## Records supplied
————

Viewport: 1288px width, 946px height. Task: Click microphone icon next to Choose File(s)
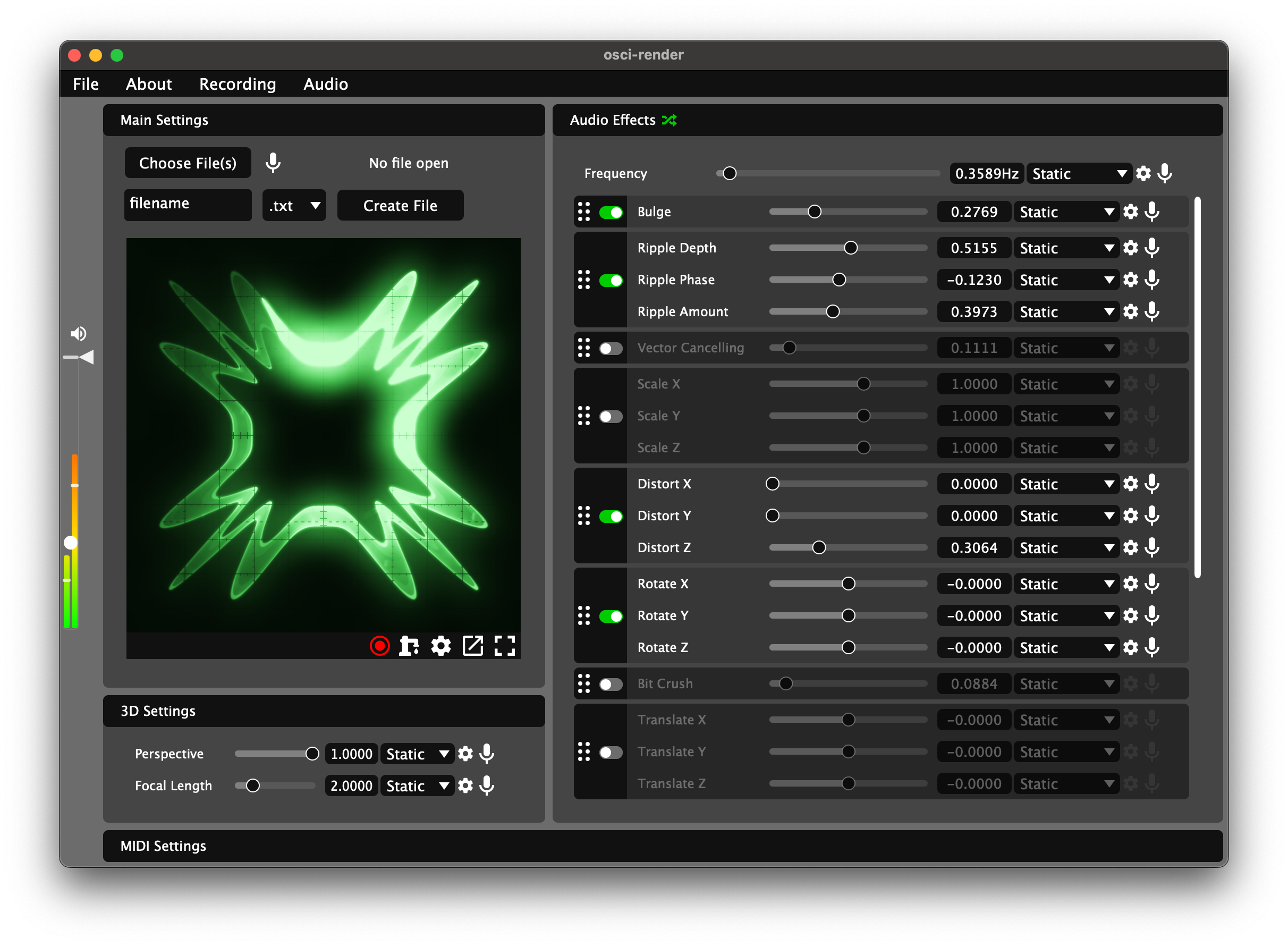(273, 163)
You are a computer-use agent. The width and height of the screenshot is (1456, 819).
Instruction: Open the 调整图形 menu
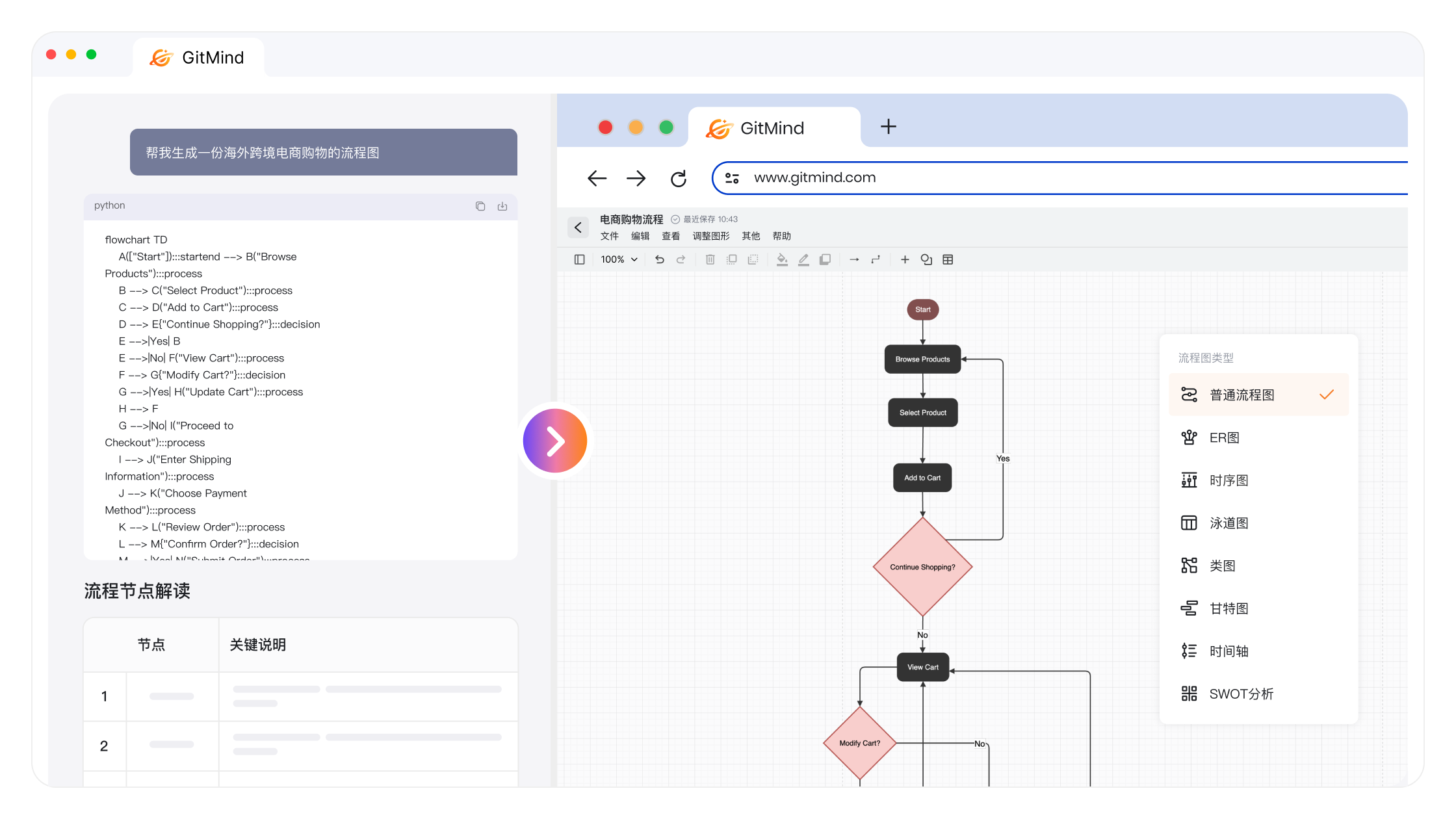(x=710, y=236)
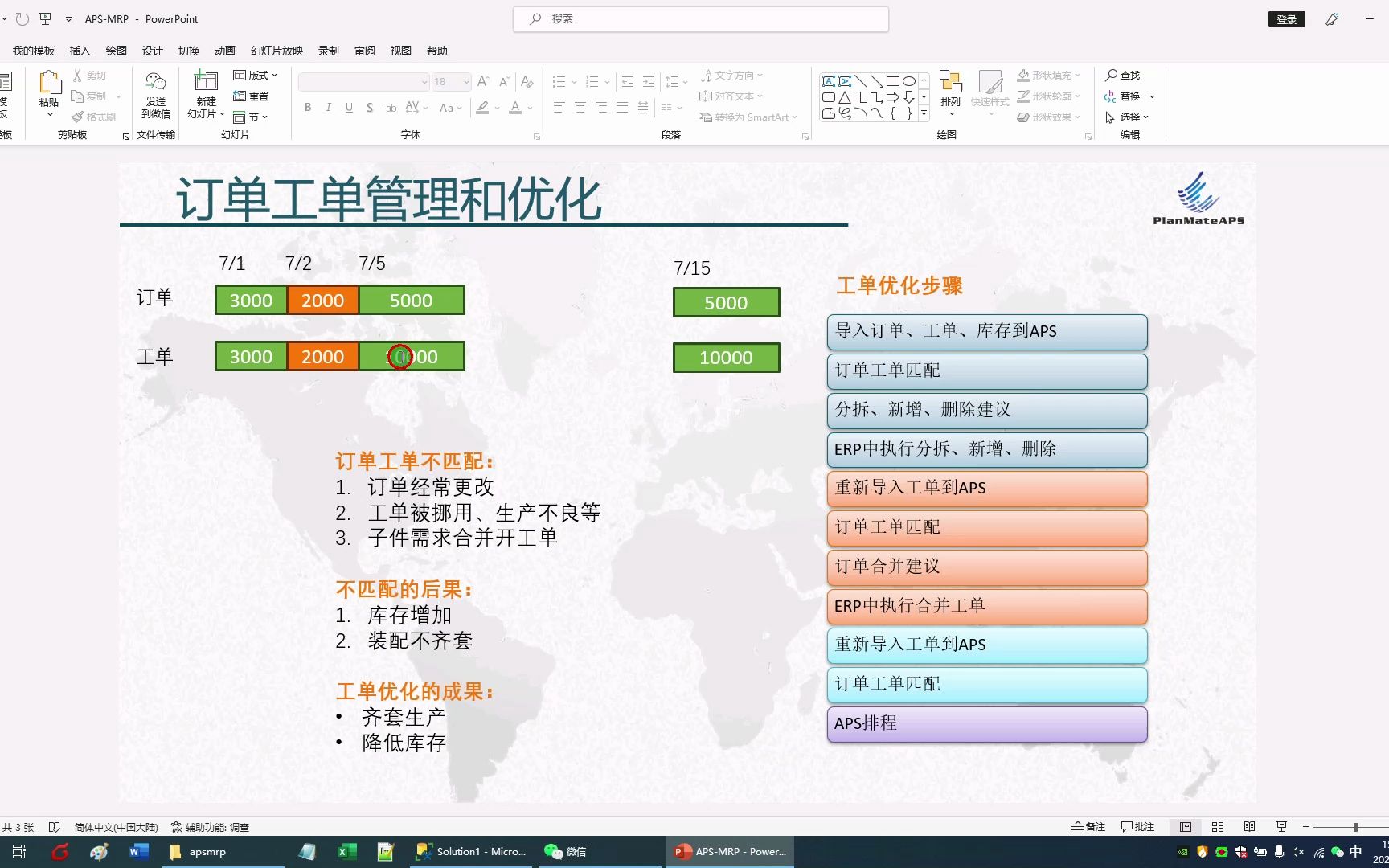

————

## Task details
What is needed is every entry written out word for word, with no pictures.

## Task solution
Viewport: 1288px width, 946px height. Task: Click microphone icon next to Choose File(s)
(273, 163)
You are a computer-use agent. The width and height of the screenshot is (1456, 819).
Instruction: Open the 调整图形 menu
(x=710, y=236)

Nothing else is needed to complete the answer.